Vingt-quatre heures durant, Evgueny Prigojine a tenu en haleine le pouvoir russe, les chancelleries occidentales et l’opinion publique européenne. Dans un roadmovie soigneusement médiatisé par ses soins, il a ébranlé l’establishment militaire russe et défié son ancien protecteur, le président russe Vladimir Poutine.

Les causes personnelles et les objectifs réels de cette « rébellion armée » selon l’expression russe désormais consacrée dans la presse locale sont aujourd’hui difficiles à établir : l’oligarque a-t-il craint d’être éliminé ? A-t-il crû réussir à renverser son ancien protecteur ? A-t-il seulement tenté de supplanter le commandement militaire pour gagner sa faveur ?

La Russie au bord de l’implosion ?

Si le déroulement de cette opération n’est établi que plus tard, il est possible d’évaluer ses conséquences sur la politique interne russe ainsi que sur la donne stratégique extérieure.

Ce soulèvement sape-t-il tout à la fois le régime de Vladimir Poutine et l’opération militaire russe en Ukraine ? Ou bien peut-il paradoxalement durcir la guerre contre Kiev et le système politique russe ?

Prigojine est-il un nouveau Frankenstein, autrement dit une créature qui se tourne contre son créateur et le précipite vers sa perte ?

Ou bien doit-il être comparé à Trotski, c’est-à-dire à un des acteurs de la révolution bolchévique, en opposition à Staline, puis éliminé par lui ?

Vu de Kiev, de Paris et de Washington, l’ascension, l’action et le sort de Prigogine renvoient aux grands mythes de la révolte de la créature contre le créateur comme le Frankenstein du roman de Shelley et le Golem de la tradition praguoise, du nom de la créature mystérieuse créée pour protéger les juifs du ghetto et qui devint incontrôlable.

Dans les deux cas, un apprenti sorcier produit une créature destinée à servir ses désirs (de protection, de savoir, de pouvoir, etc.) et devient paradoxalement sa victime.

C’est cette lecture des événements qui a conduit plusieurs dirigeants ukrainiens à annoncer le début de la guerre civile en Russie et l’effondrement de la présidence Poutine.

La malédiction du Golem plane-t-elle sur le Kremlin ?
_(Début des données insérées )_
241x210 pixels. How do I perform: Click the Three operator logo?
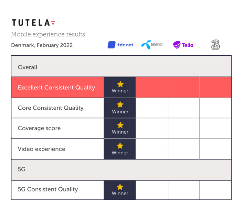coord(216,45)
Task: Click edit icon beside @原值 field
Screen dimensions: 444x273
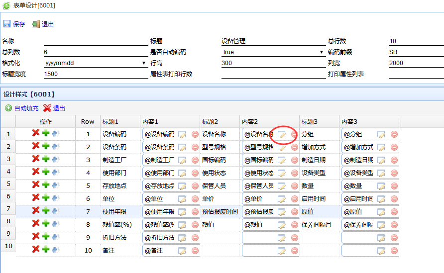Action: (x=381, y=212)
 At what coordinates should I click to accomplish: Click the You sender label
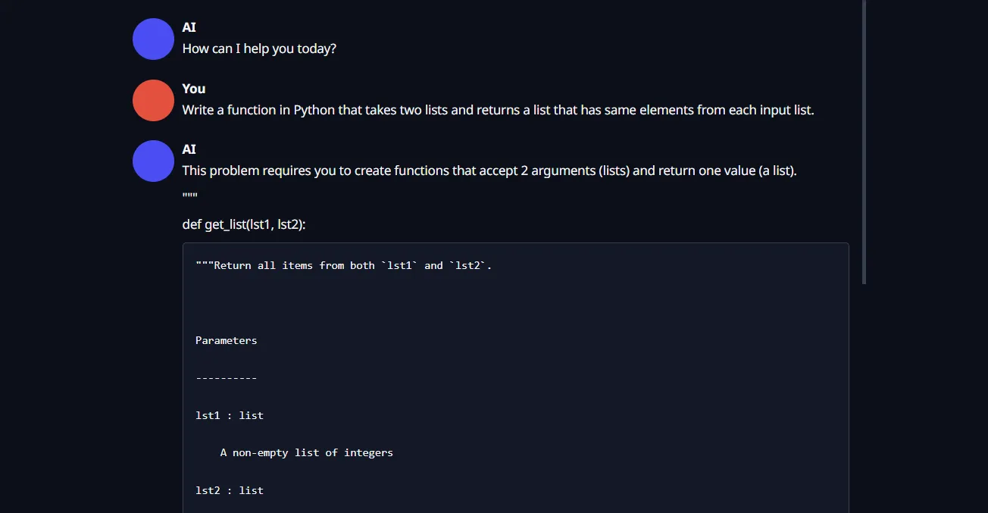(194, 89)
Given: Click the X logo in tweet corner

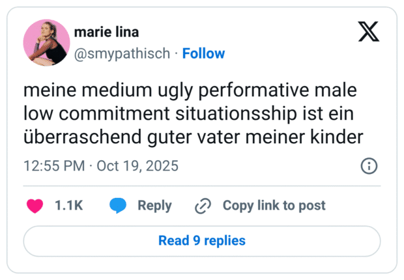Looking at the screenshot, I should 369,32.
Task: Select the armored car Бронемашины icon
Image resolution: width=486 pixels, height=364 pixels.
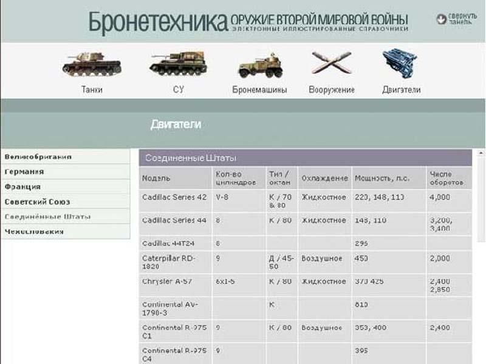Action: coord(259,64)
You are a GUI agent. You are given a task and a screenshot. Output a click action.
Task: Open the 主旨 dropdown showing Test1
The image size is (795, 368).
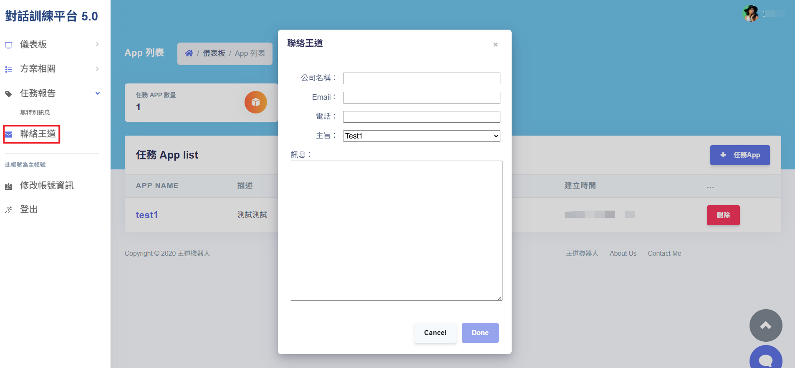[421, 136]
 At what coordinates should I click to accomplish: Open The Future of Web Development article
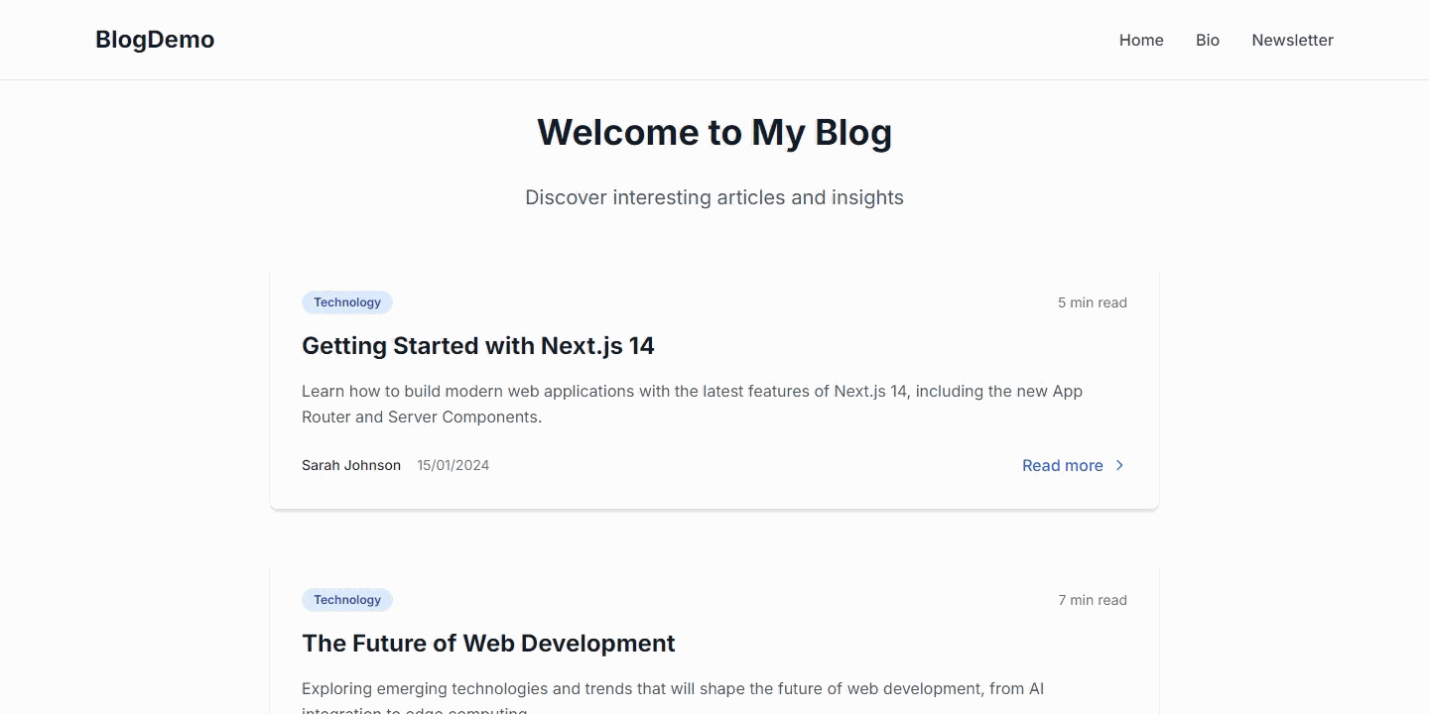click(488, 644)
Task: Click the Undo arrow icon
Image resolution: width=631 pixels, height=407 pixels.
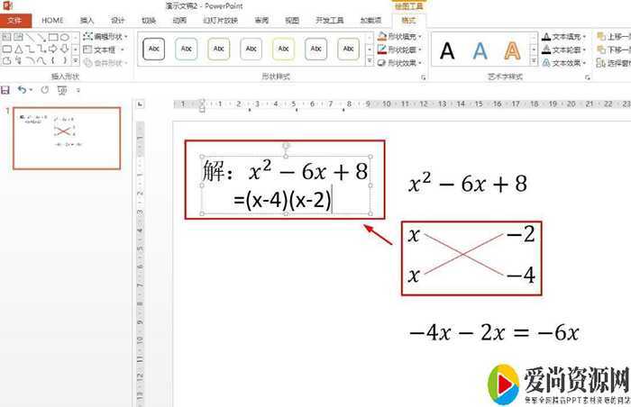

De fait, Prigojine a été un des éléments clés de l’ascension et du pouvoir de Vladimir Poutine : dans les années 1990, il a mis au service du futur leader russe son réseau lié au crime organisé ; durant les années 2010, il a constitué la société militaire privée Wagner pour saper l’influence occidentale (et singulièrement française) au Mali, en Centrafrique ou encore au Burkina Fasso.

Prigojine a sans doute également contribué aux cyberattaques lors des élections présidentielles américaines de 2016 ; et, depuis le début de l’invasion de l’Ukraine, il a contribué à l’opération militaire notamment dans la longue et sanglante bataille de Bakhmout, au cours de laquelle il s’est exprimé véhément à plusieurs reprises contre la hiérarchie militaire, lui reprochant l’absence de soutien logistique et opérationnel.

Dans plusieurs médias occidentaux, son opération médiatique et son coup de main armé sont apparus comme l’étincelle qui pourrait déclencher l’implosion du système politique russe et donc la fin de l’invasion de l’Ukraine.

En somme, durant quelques heures, la présidence russe est apparue en proie à la malédiction du Golem se tournant contre son créateur.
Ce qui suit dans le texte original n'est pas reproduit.